Masyarakat Mekkah pada waktu Rasulullah dlahirkan dikenal dengan masyarakat jahiliyah. Kepercayaan agama mereka adalah berpegang teguh dengan tradisi nenek moyang mereka, yaitu menyembah berhala.
Adapun misi Nabi adalah menciptakan kembali masyarakat yang mengabdi kepada Allah SWT semata dan menegakkan keadilan serta kebenaran yang menyeluruh.
Semula usaha kegiatan seruan Rasulullah SAW tidak dihiraukan oleh pemimpin-peminpin Quraisy. Hal ini disebabkan oleh beberapa faktor, yaitu:
1- Persaingan kekuasaan, kaum Quraisy tidak dapat membedakan antara kenabian dan kekuasaan.
2- Persamaan hak antara kasta bangsawan dan kasta hamba sahaya yang dilakukan Rasulullah SAW.
3- Takut dibangkitkan
4- Taklid kepada nenek moyang secara membabi buta.
5- Memperniagakan patung. Agama Islam melarang menyembah, memahat dan menjual patung. Karena itu saudagar-saudagar patung memandang agama Islam sebagai penghalang rezeki.
++++++++++
= BUTIR TUGAS 1 =
Salin kembali bacaan tentang dakwah Rasulullah di Mekkah, mulai dari "Semula usaha kegiatan" hingga "dilakukan Rasulullah SAW.", dengan mengganti nama "Rasulullah SAW" menjadi "Nabi Muhammad SAW".
= BUTIR TUGAS 2 =
Periksa apakah setiap pernyataan berikut sesuai dengan bacaan tentang dakwah Rasulullah di Mekkah, lalu jawab ya atau tidak disertai kutipan persis dari bacaan yang menentukannya: (a) Masyarakat Mekkah ketika Rasulullah lahir dikenal sebagai masyarakat jahiliyah. (b) Sejak awal para pemimpin Quraisy langsung menaruh perhatian besar pada seruan Rasulullah SAW. (c) Agama Islam melarang menjual patung.
= BUTIR TUGAS 3 =
Teruskan bacaan tentang dakwah Rasulullah di Mekkah, dimulai setelah kalimat terakhirnya.

Entri Tersimpan
++++++++++
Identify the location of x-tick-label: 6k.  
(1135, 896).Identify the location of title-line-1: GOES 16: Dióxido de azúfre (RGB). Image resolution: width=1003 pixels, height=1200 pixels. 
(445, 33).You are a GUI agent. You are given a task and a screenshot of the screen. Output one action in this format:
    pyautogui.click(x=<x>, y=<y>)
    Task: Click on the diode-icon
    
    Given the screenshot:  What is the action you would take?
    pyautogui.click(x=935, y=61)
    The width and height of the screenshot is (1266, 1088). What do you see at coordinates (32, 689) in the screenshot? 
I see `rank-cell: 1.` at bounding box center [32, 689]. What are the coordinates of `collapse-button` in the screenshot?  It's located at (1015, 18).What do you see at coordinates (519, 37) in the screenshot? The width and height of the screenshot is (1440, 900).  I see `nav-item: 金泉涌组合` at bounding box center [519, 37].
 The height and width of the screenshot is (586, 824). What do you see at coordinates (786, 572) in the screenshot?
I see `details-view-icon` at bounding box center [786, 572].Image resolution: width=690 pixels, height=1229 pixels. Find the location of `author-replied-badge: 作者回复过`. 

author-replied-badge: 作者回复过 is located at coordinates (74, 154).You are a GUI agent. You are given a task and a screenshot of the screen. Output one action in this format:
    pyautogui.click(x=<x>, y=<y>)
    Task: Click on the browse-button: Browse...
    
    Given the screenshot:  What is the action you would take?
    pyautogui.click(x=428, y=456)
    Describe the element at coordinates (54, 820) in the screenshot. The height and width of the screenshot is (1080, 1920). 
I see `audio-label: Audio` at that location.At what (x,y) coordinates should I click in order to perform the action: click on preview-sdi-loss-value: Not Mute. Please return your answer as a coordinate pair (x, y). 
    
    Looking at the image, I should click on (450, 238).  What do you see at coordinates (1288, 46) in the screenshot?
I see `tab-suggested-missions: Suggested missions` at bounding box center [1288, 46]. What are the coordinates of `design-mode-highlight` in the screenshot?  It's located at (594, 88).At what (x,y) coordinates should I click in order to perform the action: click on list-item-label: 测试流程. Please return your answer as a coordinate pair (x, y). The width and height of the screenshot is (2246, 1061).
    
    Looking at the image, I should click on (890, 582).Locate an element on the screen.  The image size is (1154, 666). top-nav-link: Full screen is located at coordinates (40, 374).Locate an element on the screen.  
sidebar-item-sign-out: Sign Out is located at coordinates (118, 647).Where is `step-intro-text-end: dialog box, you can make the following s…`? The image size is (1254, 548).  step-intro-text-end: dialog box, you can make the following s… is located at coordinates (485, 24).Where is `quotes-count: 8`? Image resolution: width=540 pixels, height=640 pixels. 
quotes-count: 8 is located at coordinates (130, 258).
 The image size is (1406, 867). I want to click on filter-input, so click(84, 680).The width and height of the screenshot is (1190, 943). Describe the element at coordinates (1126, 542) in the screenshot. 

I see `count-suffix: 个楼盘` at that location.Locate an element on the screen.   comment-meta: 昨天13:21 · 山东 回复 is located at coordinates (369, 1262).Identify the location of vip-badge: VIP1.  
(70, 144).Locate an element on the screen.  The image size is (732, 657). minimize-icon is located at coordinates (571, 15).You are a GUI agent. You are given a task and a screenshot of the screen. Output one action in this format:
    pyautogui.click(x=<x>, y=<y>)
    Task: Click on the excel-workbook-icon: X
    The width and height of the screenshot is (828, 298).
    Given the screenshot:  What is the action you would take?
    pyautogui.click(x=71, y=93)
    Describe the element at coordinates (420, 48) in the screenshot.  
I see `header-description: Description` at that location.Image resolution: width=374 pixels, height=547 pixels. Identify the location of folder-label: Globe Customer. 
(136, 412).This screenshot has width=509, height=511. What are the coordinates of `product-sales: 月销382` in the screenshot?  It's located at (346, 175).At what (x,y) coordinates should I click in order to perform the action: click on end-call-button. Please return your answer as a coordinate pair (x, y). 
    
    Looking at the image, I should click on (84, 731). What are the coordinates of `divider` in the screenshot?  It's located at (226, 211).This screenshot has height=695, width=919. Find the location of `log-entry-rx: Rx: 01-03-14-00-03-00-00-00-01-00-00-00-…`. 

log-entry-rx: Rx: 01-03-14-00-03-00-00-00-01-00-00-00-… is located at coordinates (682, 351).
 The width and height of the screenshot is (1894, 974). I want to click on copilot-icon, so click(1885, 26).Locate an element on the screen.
++++++++++
= JAWABAN TUGAS 1 =
Semula usaha kegiatan seruan Nabi Muhammad SAW tidak dihiraukan oleh pemimpin-peminpin Quraisy. Hal ini disebabkan oleh beberapa faktor, yaitu:
1- Persaingan kekuasaan, kaum Quraisy tidak dapat membedakan antara kenabian dan kekuasaan.
2- Persamaan hak antara kasta bangsawan dan kasta hamba sahaya yang dilakukan Nabi Muhammad SAW.

= JAWABAN TUGAS 2 =
(a) Ya: "Masyarakat Mekkah pada waktu Rasulullah dlahirkan dikenal dengan masyarakat jahiliyah."
(b) Tidak: "Semula usaha kegiatan seruan Rasulullah SAW tidak dihiraukan oleh pemimpin-peminpin Quraisy."
(c) Ya: "Agama Islam melarang menyembah, memahat dan menjual patung."

= JAWABAN TUGAS 3 =
Pelaksanaan pembinaan pendidikan Islam yang dilakukan Nabi bertahap-tahap, adapun tahapan-tahapan tersebut adalah :
a. Pendidikan perorangan yang dilakukan secara Rahasia
Setelah menerima wahyu kedua Rasulullah SAW memulai tugasnya yang dihadapkan kepada keluarga dan para sahabat beliau yang paling dekat. Adapun materi yang diberikan adalah ayat-ayat dari kedua wahyu yang telah beliau terima itu.
Pendidikan yang pertama dilakukan Rasulullah SAW pada saat ini adalah pembentukan pribadi muslim yang dibina untuk menjadi kader-kader muslim yang bersemangat, memiliki jiwa mental yang kuat serta tangguh dari segala cobaan ; yang mana kelak diharapkan menjadi unsur bagi pembentukan masyarakat Islam dan muballig atau pendidik yang baik yang menjadi contoh teladan bagi murid-muridnya.
Karena pendidikan yang dilakukan Rasulullah SAW kepada sahabatnya masih secara perorangan dan bersifat rahasia, maka beliau kemudian memilih rumah al-Arqam sebagai markas pusat pendidikan bagi kaum muslimin itu. Rasulullah SAW memilih tempat ini, selain disebabkan karena kesetiaan al-Arqam kepada Rasul dan Islam, juga letaknya sangat baik karena terlindung dari penglihatan kaum Quraisy sehingga akan memberikan keamanan dan ketenangan bagi kaum muslimin.
b. Menyeru dan Mengajak Bani Abdul Muthalib ke dalam Islam
Setiap langkah dan kegiatan Nabi dalam menyeru dan mengajak umat manusia kepada Islam adalah sesuai dengan dan menurut rencana Tuhan. Setelah turun wahyu QS. as-Syu’ara : 214-215.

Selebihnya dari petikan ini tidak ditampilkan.